Exercise aim →
The records follow. Filter them to the lines that hold "will".

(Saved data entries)
————

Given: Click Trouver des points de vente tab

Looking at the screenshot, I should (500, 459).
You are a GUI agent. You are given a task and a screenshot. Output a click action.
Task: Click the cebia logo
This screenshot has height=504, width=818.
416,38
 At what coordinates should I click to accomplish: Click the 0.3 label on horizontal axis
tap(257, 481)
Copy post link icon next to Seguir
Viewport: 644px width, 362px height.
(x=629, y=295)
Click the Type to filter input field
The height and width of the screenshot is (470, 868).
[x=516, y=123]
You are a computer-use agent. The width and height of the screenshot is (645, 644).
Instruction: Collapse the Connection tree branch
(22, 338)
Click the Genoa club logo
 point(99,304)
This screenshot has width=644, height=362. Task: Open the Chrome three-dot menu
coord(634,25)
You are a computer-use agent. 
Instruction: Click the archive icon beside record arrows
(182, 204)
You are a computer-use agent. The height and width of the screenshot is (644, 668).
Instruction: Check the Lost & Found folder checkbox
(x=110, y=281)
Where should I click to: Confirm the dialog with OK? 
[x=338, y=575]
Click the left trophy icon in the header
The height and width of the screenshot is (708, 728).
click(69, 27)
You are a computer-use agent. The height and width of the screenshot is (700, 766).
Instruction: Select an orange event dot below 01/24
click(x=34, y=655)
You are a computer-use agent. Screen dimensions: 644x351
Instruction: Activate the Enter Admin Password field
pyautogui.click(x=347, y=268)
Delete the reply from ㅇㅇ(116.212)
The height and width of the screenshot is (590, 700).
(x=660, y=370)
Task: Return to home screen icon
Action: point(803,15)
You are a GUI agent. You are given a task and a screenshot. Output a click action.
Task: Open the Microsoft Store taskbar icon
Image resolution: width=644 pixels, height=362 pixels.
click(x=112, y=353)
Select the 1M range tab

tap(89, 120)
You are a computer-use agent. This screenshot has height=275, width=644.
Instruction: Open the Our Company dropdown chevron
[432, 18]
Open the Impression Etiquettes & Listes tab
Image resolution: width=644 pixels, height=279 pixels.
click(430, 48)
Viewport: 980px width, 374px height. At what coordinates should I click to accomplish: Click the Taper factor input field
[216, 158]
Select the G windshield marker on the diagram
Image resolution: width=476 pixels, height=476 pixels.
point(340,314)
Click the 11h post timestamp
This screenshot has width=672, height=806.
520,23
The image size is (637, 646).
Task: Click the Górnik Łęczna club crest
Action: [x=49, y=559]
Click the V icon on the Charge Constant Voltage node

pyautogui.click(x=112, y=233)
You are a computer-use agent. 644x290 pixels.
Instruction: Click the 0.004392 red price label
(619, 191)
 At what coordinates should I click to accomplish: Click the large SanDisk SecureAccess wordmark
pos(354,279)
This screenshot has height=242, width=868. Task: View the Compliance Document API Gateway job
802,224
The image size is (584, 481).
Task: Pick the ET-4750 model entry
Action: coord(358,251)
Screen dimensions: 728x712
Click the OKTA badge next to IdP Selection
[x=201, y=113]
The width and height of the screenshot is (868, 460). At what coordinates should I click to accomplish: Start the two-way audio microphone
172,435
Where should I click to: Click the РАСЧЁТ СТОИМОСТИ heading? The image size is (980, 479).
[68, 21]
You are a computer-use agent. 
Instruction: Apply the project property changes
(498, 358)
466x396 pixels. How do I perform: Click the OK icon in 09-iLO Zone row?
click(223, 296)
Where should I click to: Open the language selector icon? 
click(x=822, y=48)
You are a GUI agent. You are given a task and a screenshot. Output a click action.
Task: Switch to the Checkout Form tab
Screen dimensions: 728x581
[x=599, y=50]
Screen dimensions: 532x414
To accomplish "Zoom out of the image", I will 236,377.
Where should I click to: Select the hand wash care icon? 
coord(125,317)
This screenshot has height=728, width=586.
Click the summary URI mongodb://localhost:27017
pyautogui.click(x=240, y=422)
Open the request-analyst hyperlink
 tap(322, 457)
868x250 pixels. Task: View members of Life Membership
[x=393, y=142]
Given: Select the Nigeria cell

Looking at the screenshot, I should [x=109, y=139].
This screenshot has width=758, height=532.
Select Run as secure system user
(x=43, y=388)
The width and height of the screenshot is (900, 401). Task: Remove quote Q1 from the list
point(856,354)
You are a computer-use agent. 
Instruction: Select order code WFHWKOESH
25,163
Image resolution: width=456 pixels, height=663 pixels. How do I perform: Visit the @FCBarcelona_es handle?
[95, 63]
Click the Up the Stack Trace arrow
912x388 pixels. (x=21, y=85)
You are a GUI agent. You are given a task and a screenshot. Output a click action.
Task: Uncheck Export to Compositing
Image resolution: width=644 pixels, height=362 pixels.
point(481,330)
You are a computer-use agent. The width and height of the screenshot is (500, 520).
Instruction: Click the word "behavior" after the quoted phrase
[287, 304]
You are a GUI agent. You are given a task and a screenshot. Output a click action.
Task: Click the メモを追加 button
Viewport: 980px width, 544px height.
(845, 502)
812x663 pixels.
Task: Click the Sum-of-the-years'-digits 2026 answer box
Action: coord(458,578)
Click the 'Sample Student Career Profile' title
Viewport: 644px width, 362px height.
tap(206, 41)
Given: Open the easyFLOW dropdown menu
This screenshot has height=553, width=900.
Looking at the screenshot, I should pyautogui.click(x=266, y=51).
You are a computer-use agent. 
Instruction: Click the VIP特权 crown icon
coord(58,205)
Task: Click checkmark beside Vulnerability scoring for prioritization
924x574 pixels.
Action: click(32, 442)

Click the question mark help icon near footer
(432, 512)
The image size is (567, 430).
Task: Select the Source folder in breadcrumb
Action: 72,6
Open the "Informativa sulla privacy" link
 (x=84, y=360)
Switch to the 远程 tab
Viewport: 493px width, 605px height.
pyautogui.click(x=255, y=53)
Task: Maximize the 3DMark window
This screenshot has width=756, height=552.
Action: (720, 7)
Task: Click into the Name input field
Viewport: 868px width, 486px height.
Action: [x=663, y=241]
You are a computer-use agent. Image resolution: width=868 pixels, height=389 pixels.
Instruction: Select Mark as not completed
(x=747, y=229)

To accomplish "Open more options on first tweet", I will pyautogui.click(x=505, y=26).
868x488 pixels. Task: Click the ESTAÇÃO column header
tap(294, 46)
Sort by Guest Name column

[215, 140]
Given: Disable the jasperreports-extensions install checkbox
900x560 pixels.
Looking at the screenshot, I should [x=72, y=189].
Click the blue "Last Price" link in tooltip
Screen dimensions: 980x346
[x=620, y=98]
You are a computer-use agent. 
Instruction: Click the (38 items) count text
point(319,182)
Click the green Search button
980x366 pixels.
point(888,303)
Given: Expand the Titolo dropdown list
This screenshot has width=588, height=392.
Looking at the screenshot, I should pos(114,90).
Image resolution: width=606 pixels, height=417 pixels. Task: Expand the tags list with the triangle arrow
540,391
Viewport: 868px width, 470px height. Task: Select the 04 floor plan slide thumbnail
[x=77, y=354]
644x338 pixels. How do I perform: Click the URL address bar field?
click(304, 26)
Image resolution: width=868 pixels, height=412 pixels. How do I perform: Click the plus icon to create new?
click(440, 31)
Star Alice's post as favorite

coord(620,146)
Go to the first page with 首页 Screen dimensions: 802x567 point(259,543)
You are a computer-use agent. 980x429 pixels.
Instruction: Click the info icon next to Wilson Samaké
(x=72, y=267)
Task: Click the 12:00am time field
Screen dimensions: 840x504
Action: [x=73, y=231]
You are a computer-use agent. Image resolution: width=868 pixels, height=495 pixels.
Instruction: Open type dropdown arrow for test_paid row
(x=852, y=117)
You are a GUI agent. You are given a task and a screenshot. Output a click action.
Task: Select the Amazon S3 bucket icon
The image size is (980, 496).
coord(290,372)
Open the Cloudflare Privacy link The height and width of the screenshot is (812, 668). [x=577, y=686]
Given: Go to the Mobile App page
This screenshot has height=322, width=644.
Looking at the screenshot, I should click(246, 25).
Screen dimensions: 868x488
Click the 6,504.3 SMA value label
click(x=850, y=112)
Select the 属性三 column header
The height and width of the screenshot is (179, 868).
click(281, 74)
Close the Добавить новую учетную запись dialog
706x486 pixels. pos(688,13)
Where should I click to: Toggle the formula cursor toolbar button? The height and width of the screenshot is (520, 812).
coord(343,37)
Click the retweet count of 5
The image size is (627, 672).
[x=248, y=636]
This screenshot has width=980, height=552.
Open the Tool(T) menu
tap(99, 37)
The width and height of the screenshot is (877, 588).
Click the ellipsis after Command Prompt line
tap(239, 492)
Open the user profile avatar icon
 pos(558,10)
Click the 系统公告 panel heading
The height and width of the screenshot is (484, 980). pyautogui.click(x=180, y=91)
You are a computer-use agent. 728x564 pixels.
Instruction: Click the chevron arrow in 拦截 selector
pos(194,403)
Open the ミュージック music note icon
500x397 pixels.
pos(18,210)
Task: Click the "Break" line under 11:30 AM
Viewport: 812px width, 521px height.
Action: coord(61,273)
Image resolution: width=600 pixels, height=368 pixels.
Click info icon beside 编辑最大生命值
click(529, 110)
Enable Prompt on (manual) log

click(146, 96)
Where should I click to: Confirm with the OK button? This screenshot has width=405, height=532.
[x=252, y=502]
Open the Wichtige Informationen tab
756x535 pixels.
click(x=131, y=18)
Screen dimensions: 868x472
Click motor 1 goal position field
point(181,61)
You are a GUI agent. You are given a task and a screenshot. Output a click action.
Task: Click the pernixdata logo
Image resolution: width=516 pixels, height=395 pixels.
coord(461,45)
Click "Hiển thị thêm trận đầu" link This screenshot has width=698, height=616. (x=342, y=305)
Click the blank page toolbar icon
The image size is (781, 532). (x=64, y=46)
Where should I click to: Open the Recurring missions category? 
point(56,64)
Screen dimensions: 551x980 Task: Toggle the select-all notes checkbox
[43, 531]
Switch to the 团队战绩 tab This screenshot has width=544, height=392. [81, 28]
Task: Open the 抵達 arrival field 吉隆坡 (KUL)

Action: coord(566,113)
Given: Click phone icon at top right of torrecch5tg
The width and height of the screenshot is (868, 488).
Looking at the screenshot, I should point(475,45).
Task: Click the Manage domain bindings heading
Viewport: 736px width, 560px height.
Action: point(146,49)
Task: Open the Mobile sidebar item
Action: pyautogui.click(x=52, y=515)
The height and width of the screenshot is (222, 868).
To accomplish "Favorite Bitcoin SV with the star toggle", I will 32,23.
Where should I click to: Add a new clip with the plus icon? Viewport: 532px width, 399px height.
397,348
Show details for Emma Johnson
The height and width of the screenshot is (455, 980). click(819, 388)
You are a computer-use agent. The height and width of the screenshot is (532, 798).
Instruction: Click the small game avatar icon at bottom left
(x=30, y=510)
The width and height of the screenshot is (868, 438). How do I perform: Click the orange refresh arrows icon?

————

Solution for this task →
To accomplish "Zoom out of the image", I will 236,377.
To accomplish "Open more options on first tweet", I will pyautogui.click(x=505, y=26).
To accomplish "Favorite Bitcoin SV with the star toggle", I will 32,23.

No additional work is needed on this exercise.